At the bottom left, there was a fifth Iran-related article. Inside that 24-page section of the paper, there were seven more full pages of coverage on the subject. Only one other piece of hot news could be squeezed (with photo) onto the bottom right of the front page. And whether you still read actual papers or now live only in the world of the Internet, I doubt you’ll be shocked to learn that it focused on Meghan Markle and Prince Harry, already involved in a crisis among the British Royals. The headline: “In Stunning Step, Duke and Duchess Seek New Title: Part-Timers.” 

Had you then followed the “continued on page A5” below that piece, you would have found the rest of the story about the Duke and Duchess of Sussex (including a second photo of them and an ad for Bloomingdales, the department store) taking up almost all of that inside page. If, however, you had been in a particularly attentive mood, you might also have noticed, squeezed in at the very bottom left of page 5, an 11-paragraph story by Henry Fountain. It had been granted so little space that the year 2019 had to be abbreviated as ’19 in its headline, which read in full: “’19 Was the 2nd-Hottest Year, And July Hottest Month Yet.”

Of course, that literally qualified as the hottest story of the day, but you never would have known it. It began this way:
“The evidence mounted all year.

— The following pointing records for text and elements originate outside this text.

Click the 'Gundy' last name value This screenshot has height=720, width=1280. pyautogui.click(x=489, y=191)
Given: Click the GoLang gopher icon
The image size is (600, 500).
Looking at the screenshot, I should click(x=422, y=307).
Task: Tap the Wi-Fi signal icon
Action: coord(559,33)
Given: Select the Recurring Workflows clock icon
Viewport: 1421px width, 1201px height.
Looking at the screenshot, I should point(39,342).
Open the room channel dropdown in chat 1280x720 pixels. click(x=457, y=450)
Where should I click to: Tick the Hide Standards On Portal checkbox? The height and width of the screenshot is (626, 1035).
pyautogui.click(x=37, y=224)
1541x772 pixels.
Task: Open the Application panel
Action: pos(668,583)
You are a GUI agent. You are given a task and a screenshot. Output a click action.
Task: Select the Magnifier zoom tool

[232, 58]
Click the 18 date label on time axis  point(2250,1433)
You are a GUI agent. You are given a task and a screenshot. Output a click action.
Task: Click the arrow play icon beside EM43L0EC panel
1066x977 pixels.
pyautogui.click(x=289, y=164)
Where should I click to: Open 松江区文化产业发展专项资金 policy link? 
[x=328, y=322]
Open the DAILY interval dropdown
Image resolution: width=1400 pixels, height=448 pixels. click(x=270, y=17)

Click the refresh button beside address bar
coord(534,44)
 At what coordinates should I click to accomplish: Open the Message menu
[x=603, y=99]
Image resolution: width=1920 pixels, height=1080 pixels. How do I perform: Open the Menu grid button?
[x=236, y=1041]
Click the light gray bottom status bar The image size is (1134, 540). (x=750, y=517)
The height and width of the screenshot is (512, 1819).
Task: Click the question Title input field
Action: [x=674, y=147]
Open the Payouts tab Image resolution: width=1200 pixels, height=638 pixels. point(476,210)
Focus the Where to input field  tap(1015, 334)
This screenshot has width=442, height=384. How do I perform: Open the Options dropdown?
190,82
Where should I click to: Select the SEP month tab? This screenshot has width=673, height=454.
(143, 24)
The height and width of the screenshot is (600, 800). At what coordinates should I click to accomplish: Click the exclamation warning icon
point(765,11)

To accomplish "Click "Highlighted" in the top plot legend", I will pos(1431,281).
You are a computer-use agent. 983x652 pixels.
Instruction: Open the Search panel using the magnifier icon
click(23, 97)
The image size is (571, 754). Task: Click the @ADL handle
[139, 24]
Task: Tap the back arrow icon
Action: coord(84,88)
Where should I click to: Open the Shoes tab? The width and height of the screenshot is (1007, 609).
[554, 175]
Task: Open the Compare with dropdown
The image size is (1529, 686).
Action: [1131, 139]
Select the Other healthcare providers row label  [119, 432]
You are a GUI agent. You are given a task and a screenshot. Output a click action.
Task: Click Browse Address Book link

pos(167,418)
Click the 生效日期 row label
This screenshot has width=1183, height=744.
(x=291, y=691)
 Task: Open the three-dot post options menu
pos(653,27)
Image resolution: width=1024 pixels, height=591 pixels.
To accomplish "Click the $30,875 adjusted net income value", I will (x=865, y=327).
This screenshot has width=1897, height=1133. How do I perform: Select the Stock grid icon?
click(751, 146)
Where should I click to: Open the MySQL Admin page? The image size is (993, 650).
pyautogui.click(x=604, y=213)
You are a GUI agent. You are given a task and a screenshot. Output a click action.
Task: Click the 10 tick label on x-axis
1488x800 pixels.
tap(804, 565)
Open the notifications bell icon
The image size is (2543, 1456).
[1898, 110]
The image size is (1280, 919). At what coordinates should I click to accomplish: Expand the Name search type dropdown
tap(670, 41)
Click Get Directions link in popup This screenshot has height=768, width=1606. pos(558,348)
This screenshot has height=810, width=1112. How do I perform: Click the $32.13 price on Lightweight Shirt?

Temperature records were broken in France, Germany and elsewhere; the Greenland ice sheet experienced exceptional melting; and, as 2019 came to a close, broiling temperatures contributed to devastating wildfires that continue in Australia. Now European scientists have confirmed what had been suspected: 2019 was a very hot year, with global average temperatures the second highest on record. Only 2016 was hotter, and not by much — less than one-tenth of a degree Fahrenheit.”   

As Fountain pointed out, however briefly, among the records broken in 2019, “The past five years have been the five warmest on record” (as had the last decade).

In another world, either that line or the actual headline should reasonably have been atop that Times front page in blazing letters. After all, that’s the news that someday could do us all in, whatever happens in Iran or to the British royal family. In my own dreamscape, that piece, headlined atop the front page, would have been continued on the obituary page. After all, the climate crisis could someday deliver an obituary for humanity and so many other living things on this planet, or at least for the way of life we humans have known throughout our history.